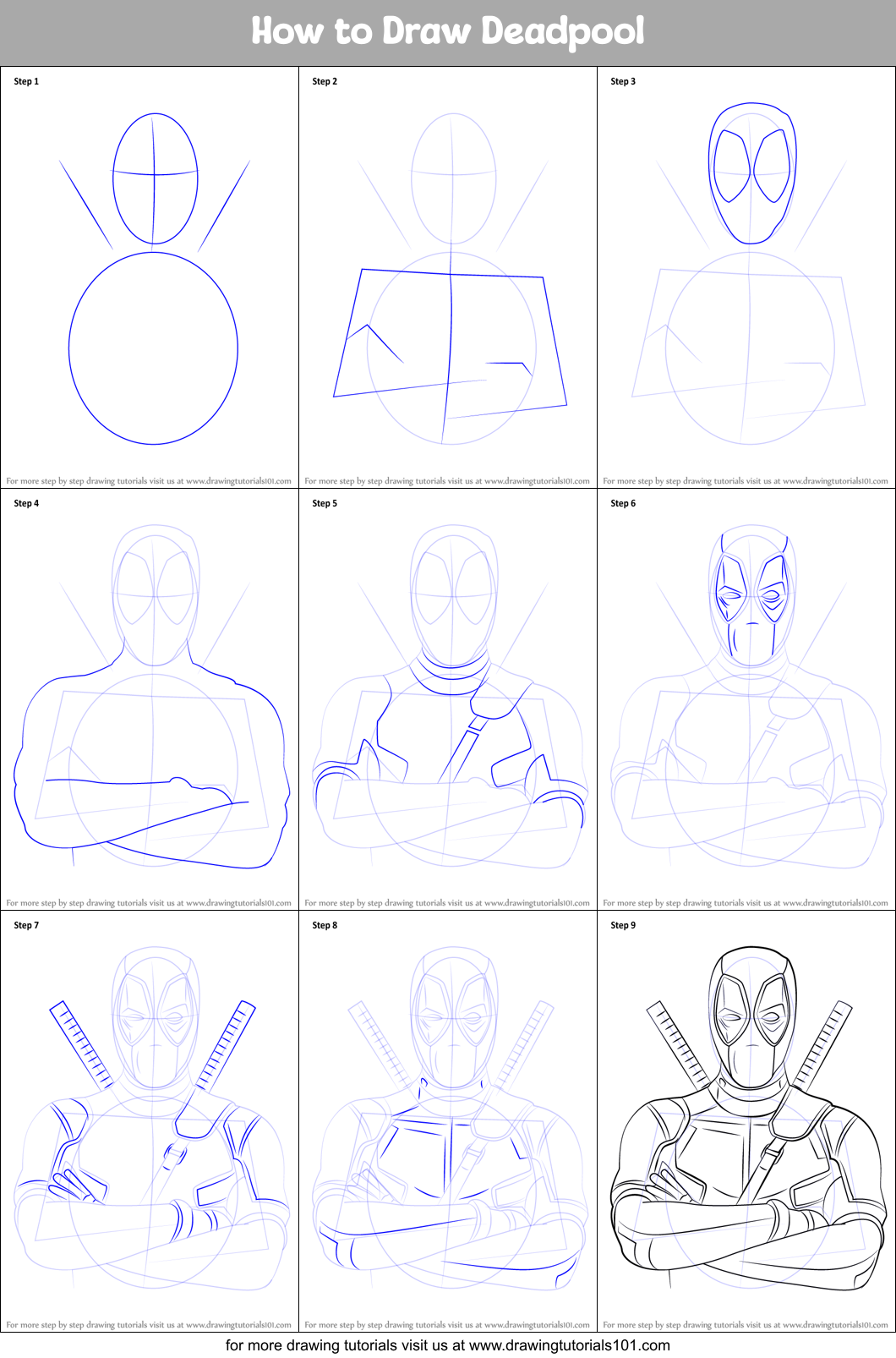Select the Step 1 oval head sketch

coord(155,178)
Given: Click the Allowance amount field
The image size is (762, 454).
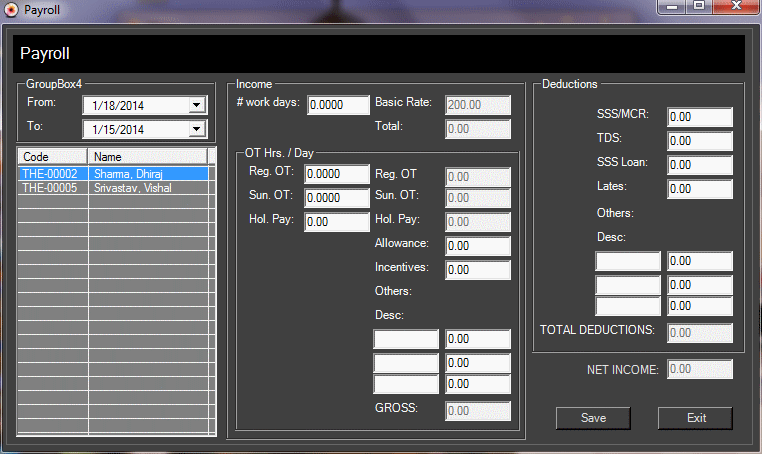Looking at the screenshot, I should (478, 246).
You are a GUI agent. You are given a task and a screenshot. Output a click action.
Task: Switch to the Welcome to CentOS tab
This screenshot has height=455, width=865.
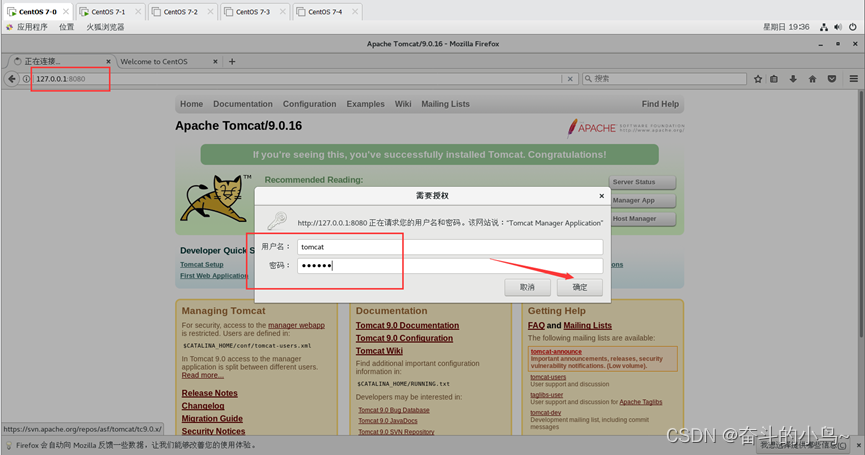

§ Goal of the exercise:
Each line from the one containing "Given: Click the Allowance amount field" through the last line of the listing is to be given again exactly, with no pictures and no other lines.

§ Your response:
Given: Click the Allowance amount field
The image size is (762, 454).
Looking at the screenshot, I should (478, 246).
You are a GUI agent. You are given a task and a screenshot. Output a click action.
Task: Switch to the Welcome to CentOS tab
This screenshot has height=455, width=865.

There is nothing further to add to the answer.